The Waters of Lung-t’ou by Hsü Ling

The road that I came by mounts eight thousand feet;
The river that I crossed hangs a hundred fathoms.
The brambles so thick that in summer one cannot pass!
The snow so high that in winter one cannot climb!
With branches that interlace Lung Valley is dark:
Against cliffs that tower one’s voice beats and echoes.
I turn my head, and it seems only a dream
That I ever lived in the streets of Hsien-yang.

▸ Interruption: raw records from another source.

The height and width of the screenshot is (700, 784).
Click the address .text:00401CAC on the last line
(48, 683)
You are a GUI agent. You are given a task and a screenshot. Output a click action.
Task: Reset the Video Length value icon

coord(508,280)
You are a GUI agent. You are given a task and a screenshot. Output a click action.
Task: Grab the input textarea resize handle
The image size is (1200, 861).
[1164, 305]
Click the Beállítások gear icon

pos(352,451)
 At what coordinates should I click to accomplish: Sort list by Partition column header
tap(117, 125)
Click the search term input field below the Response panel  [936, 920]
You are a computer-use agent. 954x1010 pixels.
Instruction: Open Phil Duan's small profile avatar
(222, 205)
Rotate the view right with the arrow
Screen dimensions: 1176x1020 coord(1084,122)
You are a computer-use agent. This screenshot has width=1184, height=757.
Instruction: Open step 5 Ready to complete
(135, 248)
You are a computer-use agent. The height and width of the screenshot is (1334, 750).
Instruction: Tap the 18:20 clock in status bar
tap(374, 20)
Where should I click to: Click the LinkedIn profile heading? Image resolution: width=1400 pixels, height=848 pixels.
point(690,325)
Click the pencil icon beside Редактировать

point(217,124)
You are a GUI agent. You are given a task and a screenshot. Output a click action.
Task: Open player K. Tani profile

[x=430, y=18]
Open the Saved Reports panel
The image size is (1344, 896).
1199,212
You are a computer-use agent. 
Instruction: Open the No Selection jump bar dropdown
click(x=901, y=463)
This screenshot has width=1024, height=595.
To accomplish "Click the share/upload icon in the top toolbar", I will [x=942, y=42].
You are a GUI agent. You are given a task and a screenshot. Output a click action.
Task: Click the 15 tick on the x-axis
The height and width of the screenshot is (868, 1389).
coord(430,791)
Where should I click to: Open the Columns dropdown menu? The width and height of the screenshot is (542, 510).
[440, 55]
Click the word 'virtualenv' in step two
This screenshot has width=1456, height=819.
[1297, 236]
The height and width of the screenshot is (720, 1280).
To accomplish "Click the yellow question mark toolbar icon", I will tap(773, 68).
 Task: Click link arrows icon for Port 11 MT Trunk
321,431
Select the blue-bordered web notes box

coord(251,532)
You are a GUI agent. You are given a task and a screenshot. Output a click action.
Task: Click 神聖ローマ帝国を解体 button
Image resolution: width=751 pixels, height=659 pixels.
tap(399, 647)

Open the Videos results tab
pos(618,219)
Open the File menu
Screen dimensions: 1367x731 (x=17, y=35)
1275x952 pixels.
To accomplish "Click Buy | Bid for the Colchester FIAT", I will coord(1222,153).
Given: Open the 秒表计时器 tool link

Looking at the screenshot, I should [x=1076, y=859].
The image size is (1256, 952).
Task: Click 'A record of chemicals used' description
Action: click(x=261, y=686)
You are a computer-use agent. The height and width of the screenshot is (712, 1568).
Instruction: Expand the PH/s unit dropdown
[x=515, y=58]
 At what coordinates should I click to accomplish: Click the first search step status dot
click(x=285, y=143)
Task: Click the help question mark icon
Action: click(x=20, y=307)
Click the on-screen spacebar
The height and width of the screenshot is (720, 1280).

translated by Arthur Waley

Nothing More? by Juan Ramon Jimenez

Only my face and the sky.
The only universe.
My face, alone, and the sky.

(Between them, the pure breeze,
a fond caress, the only hand
that brings so much plentifulness;
the breeze, always rising and falling.)

Above me, all that is life,
the entire dream within me,
brushing against my senses with its wings,
that he has brought into harmony.

Nothing more.
. . . . . . .Are you perhaps
the breeze that comes and goes
from the sky, love, to my face?

translated by Dennis Maloney & Clark Zlotchew

Light and Water by Juan Ramon Jimenez

The light above–golden,orange, green
among the vague clouds.

Ah, trees without leaves,
roots in water,
branches in light!

Underneath, the water–green, orange, golden
among the vague mist.

Among the vague mist, among the vague clouds,
light and water; what magic they vanish!

translated by Dennis Maloney

Why I Am Not A Painter by Frank O’Hara

I am not a painter, I am a poet.
Why? I think I would rather be
a painter, but I am not. Well,

For instance, Mike Goldberg
is starting a painting. I drop in.
“Sit down and have a drink” he
says. I drink, we drink. I look
up. “You have SARDINES in it.”
“Yes, it needed something there.”
“Oh.” I go and the days go by
and I drop in again. The painting
is going on, and I go, and the days
go by. I drop in. The painting is
finished. “Where’s SARDINES?”
All that’s left is just
letters. “It was too much,” Mike says.

But me? One day I am thinking of
a color: orange. I write a line
about orange. Pretty soon it is a
whole page of words, not lines.
Then another page. There should be
so much more, not of orange, of
words, of how terrible orange is
and life. Days go by. It is even in
prose, I am a real poet. My poem
is finished and I haven’t mentioned
orange yet. It’s twelve poems, I call
it ORANGES. And one day in a galley
I see Mike’s painting, called SARDINES.

an old favorite by Lawrence Ferlinghetti

See
. .it was like this when
. . . . . . . . . . .we waltz into this place
a couple of Papish cats
. . . . . . . . .is doing an Aztec two-step
And I says
. . . . . .Dad let’s cut
but then this dame
. . . . . . . .comes up behind me see
. . . . . . . . . . . .and says
. . . . . . . .You and me could really exist
Wow I says
. . . . . .Only the next day
. . . . . . .she has bad teeth
. . . . . . . . . .and really hates
. . . . . . . . . . . . . . . . . .poetry

Po Chü-I on Chuang-tzü

Chuang-tzü levels all things
And reduces them to the same Monad.
But I say that even in their sameness
Difference may be found.
Although in following the promptings of their nature
They display the same tendency,
Yet it seems to me that in some ways
A phoenix is superior to a reptile!

translated by Arthur Waley

Po Chü-I on Lao-tzü

“Those who speak know nothing;
Those who know are silent.”
These words, as I am told,
Were spoken by Lao-tzü.
If we are to believe that Lao-tzü
Was himself one who knew,
How comes it that he wrote a book
of five thousand words?

translated by Arthur Waley

The Autumn Wind by Wu-ti

Autumn wind rises: white clouds fly.
Grass and trees wither: geese go south.
Orchids all in bloom: chrysanthemums smell sweet.
I think of my lovely lady: I can never forget.
Floating-pagoda boat crosses Fen River.
Across the mid-stream white waves rise;
Flute and drum keep time to sound of the rowers’ song;
Amidst revel and feasting, sad thoughts come;
Youth’s years are few! Age how sure!